Tengo una columna con códigos de artículo.... ¿como puedo hacer para que me avise si intento ingresar un codigo que ya existe en esa misma columna?


----------



## Greg Truby (Mar 9, 2007)

Bienvenido a MrExcel.

Suponiendo que la columna donde usted desea meter los código nuevos es la columna A...

Seleccione la columna A entera (haz un cliq sobre la "A" en la cabeza).  Ahora del menú (en inglés, no tengo Excel en español) Data | Validation.  Escoge "Custom" en la primera cajita (es la última opción).  Después ponga esta como la fórmula =COUNTIF($A:$A,A1) <= 1 y ajuste las opciones y mensajes a su gusto.


----------



## leocoppens (Mar 9, 2007)

*Una posibilidad*

Hola, me llevo un buen rato pensarlo pero creo que di con una forma para solucionarlo. Para que lo veas te recomiendo que abras una hoja en blanco y copies lo siguiente:

Columna A (aca puse codigos alfanumericos de cinco digitos)
A1  :  123ed
A2  :  122ed
A3  :  134ad
A4  :  126yh
A5  :  764hj
A6  :  122ed
A7  :  123ed
A8  :  123eg
A9  :  111tt
A10  :  123eg
A11  :  122ed
A12  :  111tt

Columna B (Esta formula va en la misma posicion que la Col A, deberias copiarla hasta el fondo o hasta donde creas conveniente)

=IF(ISERROR(IF(MATCH(A1,$A$1:$A$38,0)<>C1,"Duplicado","")),"",IF(MATCH(A1,$A$1:$A$38,0)<>C1,"Duplicado",""))

Finalmente tenes que hacer un find and replace:

Find: ">C"
Replace: ">"

(Las comillas son para que veas que no hay espacios)

Probalo y decime que tal please!


----------



## RalphA (Mar 9, 2007)

Greg:

Traté de usar tu solución, y funcionó, pero no pude borrar el mensaje que apareció, hasta que eliminé la columna A (Alt, Edit, Delete, Column).  

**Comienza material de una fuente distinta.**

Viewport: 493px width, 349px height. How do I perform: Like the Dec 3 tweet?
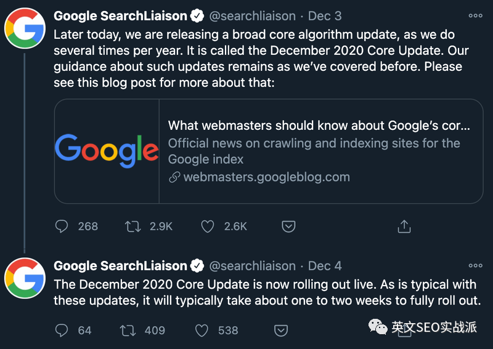pyautogui.click(x=208, y=226)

Pero, usando tu idea, estando en la celda A1, hice clic en Format, Conditional Formatting…, y puse la fórmula,
=COUNTIF($A:$A,A1)>1
y escogí el color amarillo para Patterns.  Luego, copié la celda A1 para abajo.  

Ahora, si entro un valor repetido en cualquier celda de la columna A, el fondo de cada una de las celdas que contienen el número repetido se tornan amarillo!


----------



## Greg Truby (Mar 9, 2007)

¡Qué curioso!  Para mi funciona lo más bien, sin problema ninguna.


----------



## RalphA (Mar 9, 2007)

Greg:

Tenés razón, sí funciona, y muy bien!  Debido a mi ignorancia, pues nunca he usado Validation anteriormente, en el segundo “tab”, el “Input Message”, puse un mensage. Y es ese mensaje el que no desaparecía.  Volví a tantear, eliminé ese mensaje en el segundo “tab”, y…todo funciona muy bien.  Gracias.


----------



## txakote (Mar 15, 2007)

*A mi no me funcionó...*

Me alegra que hayan podido hacerlo. A mi me aparece un mensaje diciendo que "no se puede encontrar uno de los rangos especificados". Si alguien quisiera enviarme una planilla en la que funciona quizá encuentre la solución... txakote_«arroba»_hotmail.com  GRACIAS

Editado por Greg para cambiar la dirección de correo electrónico para evitar los "bots".   :wink:


----------



## txakote (Mar 15, 2007)

*resuelto*

Muchas... muchas gracias. copiaba y pegaba la formula en inglés... ja. cuando la cambié por contar.si y quité los espacios a la formula y correjí los separadores de listas (propios de cada instalacion de excel) todo funcionó perfectamente. Son unos capos. Fabio


----------